Exercise passage ::
● ● ● ● ●
Therapists Spill: How I Cope with Stress
None of us is immune to stress — not even the professionals who help others cope with theirs. In fact, sometimes it’s just as hard for clinicians. “I wish I were [an] expert at dealing with stress management. I find that I’m far better at guiding people to manage their stress than I am at taking my own advice, and managing my own,” said John Duffy, Ph.D, a clinical psychologist and author of the book The Available Parent: Radical Optimism for Raising Teens and Tweens.
But that’s why it’s so important to have an assortment of tools and techniques at your disposal. This way, when stress strikes, you have an army of options to deal with it healthfully.
Below, Duffy and other clinicians reveal how they reduce and manage their stress.
Before you can deal with stress, you need to recognize that you’re actually stressed out, which isn’t always obvious. “In order for me to de-stress, I need to acknowledge my stress-state in the first place,” Duffy said. For warning signs, he zeroes in on his body. “I have certain tells, like tapping my feet or slipping into a headache.”
● ● ● ● ●
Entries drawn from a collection
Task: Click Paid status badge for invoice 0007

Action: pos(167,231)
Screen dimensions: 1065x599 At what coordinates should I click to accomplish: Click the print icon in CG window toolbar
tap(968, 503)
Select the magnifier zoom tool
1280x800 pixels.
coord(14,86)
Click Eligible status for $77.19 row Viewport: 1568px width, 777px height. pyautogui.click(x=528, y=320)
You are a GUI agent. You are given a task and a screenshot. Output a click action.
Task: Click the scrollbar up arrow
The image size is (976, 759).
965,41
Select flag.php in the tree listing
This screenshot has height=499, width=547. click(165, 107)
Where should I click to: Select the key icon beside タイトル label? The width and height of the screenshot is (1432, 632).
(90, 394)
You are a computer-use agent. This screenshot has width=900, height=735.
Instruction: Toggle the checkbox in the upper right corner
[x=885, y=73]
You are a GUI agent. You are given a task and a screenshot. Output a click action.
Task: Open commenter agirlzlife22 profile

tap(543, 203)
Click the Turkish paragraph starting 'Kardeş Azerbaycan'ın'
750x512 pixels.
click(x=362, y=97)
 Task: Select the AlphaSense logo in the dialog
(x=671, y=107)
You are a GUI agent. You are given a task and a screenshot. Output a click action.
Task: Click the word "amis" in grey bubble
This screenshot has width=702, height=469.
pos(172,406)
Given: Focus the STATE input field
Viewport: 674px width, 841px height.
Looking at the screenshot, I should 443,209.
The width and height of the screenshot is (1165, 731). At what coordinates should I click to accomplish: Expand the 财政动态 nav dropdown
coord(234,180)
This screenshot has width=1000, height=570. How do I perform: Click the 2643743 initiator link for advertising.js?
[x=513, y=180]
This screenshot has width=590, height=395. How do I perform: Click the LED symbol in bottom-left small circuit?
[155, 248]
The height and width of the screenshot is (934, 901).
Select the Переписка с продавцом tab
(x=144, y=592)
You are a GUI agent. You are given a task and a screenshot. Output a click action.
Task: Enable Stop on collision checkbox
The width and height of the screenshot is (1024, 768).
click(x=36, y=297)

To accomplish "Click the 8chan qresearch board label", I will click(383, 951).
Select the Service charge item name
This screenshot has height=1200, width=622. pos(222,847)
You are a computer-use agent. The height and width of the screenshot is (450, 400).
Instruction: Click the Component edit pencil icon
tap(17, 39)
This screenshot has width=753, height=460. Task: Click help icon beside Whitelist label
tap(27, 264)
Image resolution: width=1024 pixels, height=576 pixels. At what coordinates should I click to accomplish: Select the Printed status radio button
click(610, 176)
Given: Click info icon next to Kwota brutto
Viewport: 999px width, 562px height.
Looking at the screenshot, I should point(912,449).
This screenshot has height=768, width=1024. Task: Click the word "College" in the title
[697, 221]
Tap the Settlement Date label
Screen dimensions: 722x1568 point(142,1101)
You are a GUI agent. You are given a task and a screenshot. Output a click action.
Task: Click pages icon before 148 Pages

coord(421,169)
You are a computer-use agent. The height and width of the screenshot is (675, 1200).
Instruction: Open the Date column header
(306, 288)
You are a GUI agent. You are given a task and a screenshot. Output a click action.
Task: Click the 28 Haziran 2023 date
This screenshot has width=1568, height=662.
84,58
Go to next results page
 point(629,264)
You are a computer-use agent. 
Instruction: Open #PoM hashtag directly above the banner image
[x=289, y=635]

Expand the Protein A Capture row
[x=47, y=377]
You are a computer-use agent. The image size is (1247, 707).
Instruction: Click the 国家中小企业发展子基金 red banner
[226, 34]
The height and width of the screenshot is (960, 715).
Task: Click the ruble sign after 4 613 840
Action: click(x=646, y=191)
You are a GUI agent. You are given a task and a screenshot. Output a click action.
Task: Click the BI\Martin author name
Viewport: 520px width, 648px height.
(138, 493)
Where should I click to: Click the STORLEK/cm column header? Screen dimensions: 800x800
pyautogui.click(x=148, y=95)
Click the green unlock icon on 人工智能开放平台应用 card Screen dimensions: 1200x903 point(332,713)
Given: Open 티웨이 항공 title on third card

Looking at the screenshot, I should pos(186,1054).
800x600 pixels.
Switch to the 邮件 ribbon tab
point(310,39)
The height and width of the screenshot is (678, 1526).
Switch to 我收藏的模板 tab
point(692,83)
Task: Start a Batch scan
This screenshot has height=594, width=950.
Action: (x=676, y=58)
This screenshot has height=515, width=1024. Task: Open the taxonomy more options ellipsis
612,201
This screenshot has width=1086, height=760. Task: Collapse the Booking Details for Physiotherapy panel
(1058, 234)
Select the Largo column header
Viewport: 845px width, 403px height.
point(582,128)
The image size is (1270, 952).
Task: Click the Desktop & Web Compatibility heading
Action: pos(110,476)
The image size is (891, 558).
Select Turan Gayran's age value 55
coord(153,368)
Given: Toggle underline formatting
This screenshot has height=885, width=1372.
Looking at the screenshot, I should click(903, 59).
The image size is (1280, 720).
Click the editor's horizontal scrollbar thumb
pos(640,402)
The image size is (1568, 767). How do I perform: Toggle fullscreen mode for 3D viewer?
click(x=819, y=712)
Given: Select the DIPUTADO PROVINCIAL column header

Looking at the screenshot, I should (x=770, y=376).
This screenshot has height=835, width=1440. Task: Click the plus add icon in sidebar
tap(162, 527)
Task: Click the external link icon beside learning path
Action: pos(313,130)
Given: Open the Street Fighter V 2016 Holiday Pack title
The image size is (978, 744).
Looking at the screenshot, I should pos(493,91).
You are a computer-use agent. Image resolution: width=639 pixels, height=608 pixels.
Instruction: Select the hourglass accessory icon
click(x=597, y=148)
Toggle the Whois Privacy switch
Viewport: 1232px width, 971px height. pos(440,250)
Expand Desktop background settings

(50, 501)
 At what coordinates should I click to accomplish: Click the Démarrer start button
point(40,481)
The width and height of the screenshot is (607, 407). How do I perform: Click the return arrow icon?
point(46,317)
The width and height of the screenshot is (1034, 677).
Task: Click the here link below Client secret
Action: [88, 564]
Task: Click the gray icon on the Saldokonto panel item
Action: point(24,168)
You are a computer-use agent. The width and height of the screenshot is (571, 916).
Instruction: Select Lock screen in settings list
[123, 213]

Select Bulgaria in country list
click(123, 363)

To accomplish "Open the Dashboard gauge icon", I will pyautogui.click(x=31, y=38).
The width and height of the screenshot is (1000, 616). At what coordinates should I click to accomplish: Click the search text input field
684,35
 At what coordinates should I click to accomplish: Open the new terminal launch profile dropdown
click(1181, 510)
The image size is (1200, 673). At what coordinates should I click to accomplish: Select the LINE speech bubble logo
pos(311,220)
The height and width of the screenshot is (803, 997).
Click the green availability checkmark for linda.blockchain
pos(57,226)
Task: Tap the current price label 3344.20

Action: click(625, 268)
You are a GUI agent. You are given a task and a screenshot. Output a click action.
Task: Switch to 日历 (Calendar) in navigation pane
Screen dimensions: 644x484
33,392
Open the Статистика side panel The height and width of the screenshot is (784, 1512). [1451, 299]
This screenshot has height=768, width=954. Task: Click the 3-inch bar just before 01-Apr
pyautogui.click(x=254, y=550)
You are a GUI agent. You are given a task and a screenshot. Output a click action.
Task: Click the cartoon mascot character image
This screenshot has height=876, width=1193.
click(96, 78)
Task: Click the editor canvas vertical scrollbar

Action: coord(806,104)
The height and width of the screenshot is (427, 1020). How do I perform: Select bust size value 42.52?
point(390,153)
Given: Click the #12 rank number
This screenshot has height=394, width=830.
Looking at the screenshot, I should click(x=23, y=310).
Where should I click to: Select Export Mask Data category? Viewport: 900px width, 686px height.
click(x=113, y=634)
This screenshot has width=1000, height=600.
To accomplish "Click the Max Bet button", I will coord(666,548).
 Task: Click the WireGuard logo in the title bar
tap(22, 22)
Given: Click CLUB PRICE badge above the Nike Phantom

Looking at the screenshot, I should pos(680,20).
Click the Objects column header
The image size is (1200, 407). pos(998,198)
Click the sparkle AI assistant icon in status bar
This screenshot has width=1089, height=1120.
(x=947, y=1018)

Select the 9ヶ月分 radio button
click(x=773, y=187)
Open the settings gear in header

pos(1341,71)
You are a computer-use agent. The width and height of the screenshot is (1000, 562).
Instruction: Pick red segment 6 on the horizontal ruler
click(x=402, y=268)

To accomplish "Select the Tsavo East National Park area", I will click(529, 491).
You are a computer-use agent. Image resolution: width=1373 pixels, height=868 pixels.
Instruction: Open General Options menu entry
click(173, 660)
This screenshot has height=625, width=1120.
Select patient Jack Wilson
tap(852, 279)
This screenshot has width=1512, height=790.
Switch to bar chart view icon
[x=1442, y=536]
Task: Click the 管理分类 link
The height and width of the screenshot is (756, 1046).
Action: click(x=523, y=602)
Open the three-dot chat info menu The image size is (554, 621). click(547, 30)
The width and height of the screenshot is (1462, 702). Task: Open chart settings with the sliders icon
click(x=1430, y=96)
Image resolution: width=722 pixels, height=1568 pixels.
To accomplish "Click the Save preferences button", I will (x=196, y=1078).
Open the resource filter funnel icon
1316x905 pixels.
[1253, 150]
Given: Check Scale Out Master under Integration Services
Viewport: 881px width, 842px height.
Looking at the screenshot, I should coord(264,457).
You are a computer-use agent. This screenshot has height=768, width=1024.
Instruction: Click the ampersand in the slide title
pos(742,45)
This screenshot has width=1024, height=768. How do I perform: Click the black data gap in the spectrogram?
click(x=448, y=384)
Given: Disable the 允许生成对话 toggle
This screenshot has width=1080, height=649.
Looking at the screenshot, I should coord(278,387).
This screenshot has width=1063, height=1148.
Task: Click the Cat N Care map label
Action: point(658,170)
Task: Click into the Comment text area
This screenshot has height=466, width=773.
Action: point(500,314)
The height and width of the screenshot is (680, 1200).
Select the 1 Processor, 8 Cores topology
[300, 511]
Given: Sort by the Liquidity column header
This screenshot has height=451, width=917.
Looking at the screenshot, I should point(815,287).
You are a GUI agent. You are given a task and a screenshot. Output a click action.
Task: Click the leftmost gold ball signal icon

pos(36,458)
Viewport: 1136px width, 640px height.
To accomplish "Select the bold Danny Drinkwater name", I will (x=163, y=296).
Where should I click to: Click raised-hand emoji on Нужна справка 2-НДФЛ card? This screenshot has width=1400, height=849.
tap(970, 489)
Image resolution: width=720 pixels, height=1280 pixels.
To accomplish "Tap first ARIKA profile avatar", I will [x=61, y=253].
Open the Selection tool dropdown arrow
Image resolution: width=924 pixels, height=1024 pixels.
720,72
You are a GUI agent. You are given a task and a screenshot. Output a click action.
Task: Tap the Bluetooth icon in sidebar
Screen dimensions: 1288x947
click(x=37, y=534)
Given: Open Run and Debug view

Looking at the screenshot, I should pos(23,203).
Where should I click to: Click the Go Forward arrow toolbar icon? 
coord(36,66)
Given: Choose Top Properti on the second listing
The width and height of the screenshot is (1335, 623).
● ● ● ● ●
What to work on :: Continue the article on how therapists cope with stress, starting right after its last sentence.

Written answer ::
Duffy de-stresses by writing, exercising and being with loved ones.
I write to de-stress, and this is highly effective for me. I get lost in that creative process, especially if I can get into the flow of it, and stress is a non-factor.
I can say the same for exercise. When I am running or working out, it is incongruous with stress for me.
Perhaps the best day-to-day stress manager in my life is spending time with my family and friends. And I know that if I’m laughing, I’m good.
I have so many things I do when I’m stressed out. I’m a very sense-oriented person, so my de-stressing toolkit involves cooking, gardening, painting, meditation, yoga, catnapping, taking a walk, listening to music, lingering in the fresh air of an open window, a lavender-scented bath or nursing a cup of chamomile tea.
I have to say that I truly make “time for me” a significant priority, even if it means sitting in my car for just a few minutes during a busy day with the sunroof open, my seat tilted back just right, the radio playing soft jazz while I sip a warm latte. Just don’t bother me should you spot me in the Starbucks parking lot, okay?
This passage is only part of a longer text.